Daniel-Mietchen commented 3 months ago

@physikerwelt What do you think of documenting such user accounts in a way that allows others to trace the edits to a specific ticket or pull request or some such?

See https://portal.mardi4nfdi.de/w/index.php?title=User:Openalex240319020357&oldid=31230691 for an example.

physikerwelt commented 3 months ago

@Daniel-Mietchen yes. I did that for some already. One could also add a bit of automation that would describe which command had been entered and when in the terminal... I am not sure if that would help much?

Daniel-Mietchen commented 3 months ago

@Daniel-Mietchen yes. I did that for some already. One could also add a bit of automation that would describe which command had been entered and when in the terminal... I am not sure if that would help much?

It would be better than having no documentation. If you see a way to automate that even just a bit, great.

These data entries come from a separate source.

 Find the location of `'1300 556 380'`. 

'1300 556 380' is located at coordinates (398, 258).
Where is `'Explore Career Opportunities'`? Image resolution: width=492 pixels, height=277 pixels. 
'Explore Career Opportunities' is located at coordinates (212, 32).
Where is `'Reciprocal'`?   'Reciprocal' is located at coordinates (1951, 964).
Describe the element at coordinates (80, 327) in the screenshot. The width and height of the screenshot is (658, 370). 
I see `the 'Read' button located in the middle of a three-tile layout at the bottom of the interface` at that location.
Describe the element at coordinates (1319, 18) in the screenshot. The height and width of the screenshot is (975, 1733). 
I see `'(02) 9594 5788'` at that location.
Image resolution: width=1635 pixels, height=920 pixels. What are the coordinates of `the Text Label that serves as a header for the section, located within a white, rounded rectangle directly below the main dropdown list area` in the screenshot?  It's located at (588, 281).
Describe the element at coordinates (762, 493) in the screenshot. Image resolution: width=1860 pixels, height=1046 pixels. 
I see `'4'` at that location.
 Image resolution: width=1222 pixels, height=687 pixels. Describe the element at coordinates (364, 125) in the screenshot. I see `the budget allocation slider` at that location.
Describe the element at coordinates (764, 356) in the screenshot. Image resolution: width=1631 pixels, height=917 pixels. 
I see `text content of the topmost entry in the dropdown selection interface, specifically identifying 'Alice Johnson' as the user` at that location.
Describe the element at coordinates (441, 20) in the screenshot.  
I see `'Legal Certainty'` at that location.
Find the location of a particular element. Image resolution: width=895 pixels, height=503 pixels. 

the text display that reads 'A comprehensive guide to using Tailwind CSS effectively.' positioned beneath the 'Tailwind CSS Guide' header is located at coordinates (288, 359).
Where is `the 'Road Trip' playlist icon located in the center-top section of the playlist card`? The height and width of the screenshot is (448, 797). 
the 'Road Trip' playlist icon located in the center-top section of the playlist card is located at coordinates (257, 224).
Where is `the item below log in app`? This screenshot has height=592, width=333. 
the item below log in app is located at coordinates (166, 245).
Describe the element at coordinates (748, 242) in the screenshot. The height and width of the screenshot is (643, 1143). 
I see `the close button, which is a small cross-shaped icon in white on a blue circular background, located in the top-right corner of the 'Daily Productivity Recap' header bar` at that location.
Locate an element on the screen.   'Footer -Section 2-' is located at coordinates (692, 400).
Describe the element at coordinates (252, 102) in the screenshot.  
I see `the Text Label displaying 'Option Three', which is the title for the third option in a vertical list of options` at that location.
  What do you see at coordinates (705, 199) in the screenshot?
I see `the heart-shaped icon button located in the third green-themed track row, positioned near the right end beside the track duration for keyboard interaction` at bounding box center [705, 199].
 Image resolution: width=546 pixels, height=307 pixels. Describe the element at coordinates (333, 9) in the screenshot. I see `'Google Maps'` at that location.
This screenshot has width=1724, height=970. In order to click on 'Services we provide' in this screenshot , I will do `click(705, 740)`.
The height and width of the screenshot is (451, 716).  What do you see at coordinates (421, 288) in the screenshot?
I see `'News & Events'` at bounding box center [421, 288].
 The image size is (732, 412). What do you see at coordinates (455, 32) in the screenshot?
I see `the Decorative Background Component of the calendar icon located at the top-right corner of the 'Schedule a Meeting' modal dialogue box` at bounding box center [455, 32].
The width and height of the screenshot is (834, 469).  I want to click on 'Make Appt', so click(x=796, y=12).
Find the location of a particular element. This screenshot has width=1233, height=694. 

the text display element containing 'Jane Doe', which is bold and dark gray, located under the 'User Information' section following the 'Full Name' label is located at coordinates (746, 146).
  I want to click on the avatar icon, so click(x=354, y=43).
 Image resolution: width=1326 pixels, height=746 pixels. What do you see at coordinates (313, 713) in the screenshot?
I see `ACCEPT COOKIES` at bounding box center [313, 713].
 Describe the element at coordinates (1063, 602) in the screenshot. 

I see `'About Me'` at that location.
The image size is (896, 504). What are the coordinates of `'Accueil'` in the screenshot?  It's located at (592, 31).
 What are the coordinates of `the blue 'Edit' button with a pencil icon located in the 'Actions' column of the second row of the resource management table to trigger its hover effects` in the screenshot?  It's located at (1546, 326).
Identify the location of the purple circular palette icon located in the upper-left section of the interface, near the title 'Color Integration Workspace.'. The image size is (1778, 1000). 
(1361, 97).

physikerwelt commented 3 months ago

It would be better than having no documentation. If you see a way to automate that even just a bit, great.

@Daniel-Mietchen it depends. The username says already what script was executed and when. If the username is read it means there is no additional information if blue one sees that someone entered information. Generating user profile pages automatically would destroy the blue / red logic.

physikerwelt commented 3 months ago

The job was completed. However, not everything could be imported.

root@4dd0d8795c52:/var/www/html/maintenance# wc -l /open_alex_data.csv 
2486267 /open_alex_data.csv

vs 1,841,457 edits.

The problems with the first run, which were reverted are on the order of 1%. Thus it does not explain the 0.5M missing entries. I suggest we close this for now and re-run the script when @LizzAlice reimports the new data from zbMATH Open.

@timconrad I don't know exactly how many new titles have been inserted. Can you give an estimate of how many titles are missing?